While the numbers vary from state to state, in the case of Florida, 1/3, that's 33%, of their Black population, and around 10% of their total population, is not allowed to vote.

This is, I would argue, a far bigger voting irregularity than the goings on in Palm Beach. It affects possibly 600,000 citizens of Florida including a whole 1/3 of their Black population. Thus, the vote in Florida and in these other states I mentioned clearly does not reflect the will of the people, vote fraud or no vote fraud.

Somebody mentioned the book _Votescam_. I read that several years ago, and it's worth reading because it concerns vote fraud in Florida. However, I'd take it with a few grains of salt. It is full of specific examples of vote fraud in Florida going back as far as the 1970s and 1980s, but when the authors try to expand that into an overarching conspiracy theory about the vote nationwide being controlled, and then link that to the Mae Brussell conspiracy theories and the JFK assassination, that is where, IMHO, that book falls flat on its face.

Report this post as:

Damn Guess you lost this one

by REAL DEAL Friday, Mar. 28, 2003 at 4:11 PM

HAHAHA....BUSH WINS!!!!!

BUSH WINS!!!! Must really sting to see that again huh?

Report this post as:

Bush will lose this one, too

by Bush Admirer Friday, Mar. 28, 2003 at 4:13 PM

Yeah. I can't wait until the impeachment starts.

Report this post as:

Simple

by Simple Simon Friday, Mar. 28, 2003 at 5:25 PM

Hundreds of servicemen's absentee ballots thrown out.

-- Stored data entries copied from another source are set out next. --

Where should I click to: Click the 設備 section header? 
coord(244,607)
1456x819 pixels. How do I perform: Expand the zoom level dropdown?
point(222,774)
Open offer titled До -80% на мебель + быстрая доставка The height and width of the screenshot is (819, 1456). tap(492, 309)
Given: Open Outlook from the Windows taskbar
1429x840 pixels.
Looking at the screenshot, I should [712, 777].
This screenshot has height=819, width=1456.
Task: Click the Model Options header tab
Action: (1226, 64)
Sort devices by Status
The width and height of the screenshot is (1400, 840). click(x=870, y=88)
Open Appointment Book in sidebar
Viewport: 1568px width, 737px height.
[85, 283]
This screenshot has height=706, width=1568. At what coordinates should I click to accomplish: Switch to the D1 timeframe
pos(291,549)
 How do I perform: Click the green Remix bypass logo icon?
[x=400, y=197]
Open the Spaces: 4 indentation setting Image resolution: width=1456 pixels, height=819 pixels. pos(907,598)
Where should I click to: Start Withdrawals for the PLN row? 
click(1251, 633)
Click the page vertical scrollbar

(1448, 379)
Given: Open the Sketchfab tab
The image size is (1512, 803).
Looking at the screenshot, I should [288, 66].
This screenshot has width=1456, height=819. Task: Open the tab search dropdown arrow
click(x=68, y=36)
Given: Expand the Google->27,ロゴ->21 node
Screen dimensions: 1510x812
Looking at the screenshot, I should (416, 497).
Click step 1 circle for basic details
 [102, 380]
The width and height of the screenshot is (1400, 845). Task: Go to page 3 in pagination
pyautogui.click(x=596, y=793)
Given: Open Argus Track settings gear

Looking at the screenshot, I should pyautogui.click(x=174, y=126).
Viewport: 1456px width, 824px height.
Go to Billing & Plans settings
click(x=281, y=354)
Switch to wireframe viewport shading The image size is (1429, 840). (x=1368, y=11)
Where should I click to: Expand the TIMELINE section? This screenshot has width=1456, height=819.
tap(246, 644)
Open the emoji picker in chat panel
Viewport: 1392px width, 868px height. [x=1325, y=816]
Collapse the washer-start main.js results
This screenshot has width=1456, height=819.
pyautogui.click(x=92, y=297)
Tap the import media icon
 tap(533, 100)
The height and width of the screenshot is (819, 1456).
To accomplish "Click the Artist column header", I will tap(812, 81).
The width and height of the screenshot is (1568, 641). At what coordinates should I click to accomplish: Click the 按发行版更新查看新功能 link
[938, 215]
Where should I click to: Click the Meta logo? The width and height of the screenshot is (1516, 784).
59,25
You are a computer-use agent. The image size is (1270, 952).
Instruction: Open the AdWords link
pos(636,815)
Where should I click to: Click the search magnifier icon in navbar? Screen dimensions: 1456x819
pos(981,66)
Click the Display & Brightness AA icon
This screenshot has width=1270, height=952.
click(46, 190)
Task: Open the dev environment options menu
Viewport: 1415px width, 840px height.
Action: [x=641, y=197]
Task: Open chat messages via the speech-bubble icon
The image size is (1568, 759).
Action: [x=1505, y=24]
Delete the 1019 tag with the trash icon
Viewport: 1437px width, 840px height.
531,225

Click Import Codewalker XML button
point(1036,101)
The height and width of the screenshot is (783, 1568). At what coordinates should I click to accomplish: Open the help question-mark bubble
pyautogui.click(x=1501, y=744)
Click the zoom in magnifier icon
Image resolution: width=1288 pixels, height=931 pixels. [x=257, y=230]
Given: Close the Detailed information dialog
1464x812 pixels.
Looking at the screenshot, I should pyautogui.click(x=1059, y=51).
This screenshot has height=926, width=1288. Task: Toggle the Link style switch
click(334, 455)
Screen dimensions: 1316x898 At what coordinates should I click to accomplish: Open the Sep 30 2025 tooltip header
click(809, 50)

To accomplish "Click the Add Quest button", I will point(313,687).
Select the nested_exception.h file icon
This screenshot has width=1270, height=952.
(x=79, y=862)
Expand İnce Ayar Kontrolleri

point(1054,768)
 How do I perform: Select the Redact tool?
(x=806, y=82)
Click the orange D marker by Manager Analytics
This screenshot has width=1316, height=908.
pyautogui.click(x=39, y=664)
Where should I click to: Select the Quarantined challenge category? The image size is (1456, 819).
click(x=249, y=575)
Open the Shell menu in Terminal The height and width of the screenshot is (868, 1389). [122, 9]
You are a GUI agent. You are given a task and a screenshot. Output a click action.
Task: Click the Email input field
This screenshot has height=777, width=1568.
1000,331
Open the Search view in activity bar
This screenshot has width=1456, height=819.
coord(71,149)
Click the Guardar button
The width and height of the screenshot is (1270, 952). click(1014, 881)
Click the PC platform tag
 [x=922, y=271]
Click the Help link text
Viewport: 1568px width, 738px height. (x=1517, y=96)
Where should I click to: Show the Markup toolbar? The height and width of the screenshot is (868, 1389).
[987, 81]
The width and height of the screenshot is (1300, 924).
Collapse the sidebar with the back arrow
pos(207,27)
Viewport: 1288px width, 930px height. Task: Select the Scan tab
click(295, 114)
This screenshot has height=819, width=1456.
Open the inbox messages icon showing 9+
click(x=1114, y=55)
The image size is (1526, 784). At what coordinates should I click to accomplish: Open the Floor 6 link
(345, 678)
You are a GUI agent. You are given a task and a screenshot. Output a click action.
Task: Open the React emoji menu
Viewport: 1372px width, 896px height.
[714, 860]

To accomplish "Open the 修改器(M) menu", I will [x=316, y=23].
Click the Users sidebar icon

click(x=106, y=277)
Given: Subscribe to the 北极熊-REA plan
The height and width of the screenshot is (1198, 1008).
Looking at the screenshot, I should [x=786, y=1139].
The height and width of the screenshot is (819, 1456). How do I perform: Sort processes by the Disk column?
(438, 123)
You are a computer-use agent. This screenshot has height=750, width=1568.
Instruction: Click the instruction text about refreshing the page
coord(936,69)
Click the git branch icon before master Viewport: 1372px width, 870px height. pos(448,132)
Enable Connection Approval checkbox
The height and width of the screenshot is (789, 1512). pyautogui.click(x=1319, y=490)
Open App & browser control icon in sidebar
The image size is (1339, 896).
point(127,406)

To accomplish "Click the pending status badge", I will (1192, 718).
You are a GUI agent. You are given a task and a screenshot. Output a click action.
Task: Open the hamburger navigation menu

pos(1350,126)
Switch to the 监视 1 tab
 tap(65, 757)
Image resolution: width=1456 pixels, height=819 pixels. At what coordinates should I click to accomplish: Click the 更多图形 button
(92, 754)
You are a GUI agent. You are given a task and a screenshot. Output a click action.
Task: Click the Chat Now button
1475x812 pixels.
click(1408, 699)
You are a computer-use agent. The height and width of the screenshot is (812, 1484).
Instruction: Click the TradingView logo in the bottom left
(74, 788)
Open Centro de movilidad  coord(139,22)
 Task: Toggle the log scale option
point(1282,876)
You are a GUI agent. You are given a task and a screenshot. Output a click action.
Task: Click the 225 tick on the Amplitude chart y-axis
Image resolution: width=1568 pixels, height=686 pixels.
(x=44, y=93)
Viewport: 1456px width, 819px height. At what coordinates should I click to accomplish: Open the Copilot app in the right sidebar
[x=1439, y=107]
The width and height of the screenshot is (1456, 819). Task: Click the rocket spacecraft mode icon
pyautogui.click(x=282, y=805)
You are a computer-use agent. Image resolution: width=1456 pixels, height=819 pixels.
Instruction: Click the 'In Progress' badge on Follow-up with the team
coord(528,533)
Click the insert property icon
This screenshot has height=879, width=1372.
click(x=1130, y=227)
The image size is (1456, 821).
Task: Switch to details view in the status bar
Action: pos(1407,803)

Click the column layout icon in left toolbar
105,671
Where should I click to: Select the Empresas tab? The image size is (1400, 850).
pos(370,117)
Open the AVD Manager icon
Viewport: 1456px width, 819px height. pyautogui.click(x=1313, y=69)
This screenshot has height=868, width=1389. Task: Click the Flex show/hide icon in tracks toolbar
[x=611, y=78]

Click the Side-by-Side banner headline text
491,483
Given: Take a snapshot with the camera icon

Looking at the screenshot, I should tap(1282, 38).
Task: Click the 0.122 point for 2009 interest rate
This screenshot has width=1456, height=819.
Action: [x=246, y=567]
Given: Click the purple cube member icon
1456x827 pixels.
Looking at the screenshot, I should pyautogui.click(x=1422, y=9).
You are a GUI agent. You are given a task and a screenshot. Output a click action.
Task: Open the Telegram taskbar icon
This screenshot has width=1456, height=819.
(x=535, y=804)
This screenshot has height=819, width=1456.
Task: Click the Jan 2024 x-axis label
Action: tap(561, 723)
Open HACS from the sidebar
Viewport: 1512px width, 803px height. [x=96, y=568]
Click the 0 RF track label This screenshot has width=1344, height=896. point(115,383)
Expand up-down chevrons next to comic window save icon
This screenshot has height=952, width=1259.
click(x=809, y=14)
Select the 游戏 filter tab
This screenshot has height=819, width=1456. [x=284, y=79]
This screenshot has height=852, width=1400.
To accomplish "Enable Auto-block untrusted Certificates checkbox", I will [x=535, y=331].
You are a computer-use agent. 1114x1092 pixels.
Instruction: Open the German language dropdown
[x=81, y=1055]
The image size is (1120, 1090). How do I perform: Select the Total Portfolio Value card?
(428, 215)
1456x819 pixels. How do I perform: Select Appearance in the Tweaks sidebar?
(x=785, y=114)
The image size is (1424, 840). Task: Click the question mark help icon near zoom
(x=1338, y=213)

The real Florida voting scam, brought to you by Albert Gore Junior.

Report this post as:

Not to mention...

by Diogenes Friday, Mar. 28, 2003 at 6:01 PM

...the estimated 60 Million Dollars in "soft" money used to buy off Democrat Voting Officials. Heaven forfend we should mention that.

Report this post as:

Simple

by Simple Simon Friday, Mar. 28, 2003 at 6:42 PM

Blow me, pinko.

Report this post as:

Simple

by Simple Simon Friday, Mar. 28, 2003 at 6:59 PM

Kindly back up the allegations of 60 million dollars buying off election officials. First I've heard of it.